A noite do embarque para Angola, há 37 anos!!!

Monteiro, Neto e Viegas no refeitório dos cabos milicianos do RC4, em Santa Margarida (1974), dias antes do embarque para Angola. Em baixo, avião Boeing 707 dos Trannsportes Aéreos Militares (TAM)


Ao fim da tarde de 29 de Maio de 1974, hoje se completam 37 anos, subimos os degraus dos autocarros que nos levaram de Santa Margarida (do RC4) até Lisboa. Aí começou a nossa jornada africana.
Foi um dia de estreias: andar numa auto-estrada, conhecer uma portagem e um aeroporto. «Coisas» que eu nunca tinha visto. Como quase todos! E fazer o baptismo de voo num avião. Eu já tinha andado de helicóptero, na instrução dos Rangers, em Lamego.

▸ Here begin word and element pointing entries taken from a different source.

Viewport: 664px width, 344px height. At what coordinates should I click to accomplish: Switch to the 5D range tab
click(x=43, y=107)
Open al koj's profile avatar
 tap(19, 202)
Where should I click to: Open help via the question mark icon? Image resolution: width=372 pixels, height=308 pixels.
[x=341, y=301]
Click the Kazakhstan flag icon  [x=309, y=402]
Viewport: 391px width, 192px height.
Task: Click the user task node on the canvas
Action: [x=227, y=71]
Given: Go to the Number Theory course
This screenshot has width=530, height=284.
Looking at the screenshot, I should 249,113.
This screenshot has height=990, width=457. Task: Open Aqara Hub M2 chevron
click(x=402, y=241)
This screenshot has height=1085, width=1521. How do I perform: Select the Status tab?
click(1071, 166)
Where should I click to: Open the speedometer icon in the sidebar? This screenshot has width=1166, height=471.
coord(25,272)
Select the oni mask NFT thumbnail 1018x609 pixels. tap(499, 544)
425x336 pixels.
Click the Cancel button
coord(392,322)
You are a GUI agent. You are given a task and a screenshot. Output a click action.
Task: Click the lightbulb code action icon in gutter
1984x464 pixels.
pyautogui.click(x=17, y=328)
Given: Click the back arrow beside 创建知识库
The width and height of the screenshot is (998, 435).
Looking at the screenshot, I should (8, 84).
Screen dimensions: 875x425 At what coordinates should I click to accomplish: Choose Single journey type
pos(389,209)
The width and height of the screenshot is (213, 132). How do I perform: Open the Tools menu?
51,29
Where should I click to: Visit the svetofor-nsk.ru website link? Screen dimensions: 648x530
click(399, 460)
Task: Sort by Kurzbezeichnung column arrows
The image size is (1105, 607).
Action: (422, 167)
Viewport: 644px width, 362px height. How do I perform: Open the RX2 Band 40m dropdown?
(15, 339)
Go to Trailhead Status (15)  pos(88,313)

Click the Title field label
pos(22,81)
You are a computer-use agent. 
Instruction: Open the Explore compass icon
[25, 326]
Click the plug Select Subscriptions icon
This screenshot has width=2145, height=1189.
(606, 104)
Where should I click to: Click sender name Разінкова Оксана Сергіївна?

Aí ia a CCS do BCAV. 8423!!!
Choveu a bom chover, no percurso de auto-estrada (que era apenas até Vila Franca de Xira) e pelo tempo em que, já no aeroporto (o AB9), fizemos tempo de espera para o embarque. Íamos viajar de noite - diziam-no que era  por questões de segurança!... - e, do avião, olhar a noite de Lisboa foi um encanto! A cidade era bonita, esmagadoramente deslumbrante, abria apetites para a rasgar até à madrugada!!! Mas nós íamos para a guerra!
Correu bem a viagem! Por mim, recordo-me de ter dormido e, a certa altura, alguém me acordar a dizer que as luzes que se viam na noite já africana eram as da cidade de Bissau, capital da Guiné Portuguesa. E dormi! E comi! Comida de avião? Julgo que sim!
O voo foi de 9 horas! Alvoreceu e nós a ver África do ar, furando os céus que descobríamos estranhamente avermelhados. A ver as tropicalíssimas paisagens africanas. E lá se espreitou Luanda, durante os largos minutos em que o avião de fez à pista do aeroporto internacional! Já era a manhã de 30 de Maio. E que manhã de calor! Que logo nos levou a tirar o blusão e a experimentar o sabor da cerveja angolana.
O comandante Almeida e Brito, o oficial adjunto (capitão Falcão) e o oficial de transmissões (alferes Hermida) tinham viajado uma semana antes e lá estavam à nossa espera. A 1ª. companhia chegou no dia 1 de Junho; a 2ª. CCAV. desembarcou a 4; a 3ª. CCAV. a 5! Assim o Batalhão ficou completo para a jornada angolana - que se iria estender até Setembro de 1975.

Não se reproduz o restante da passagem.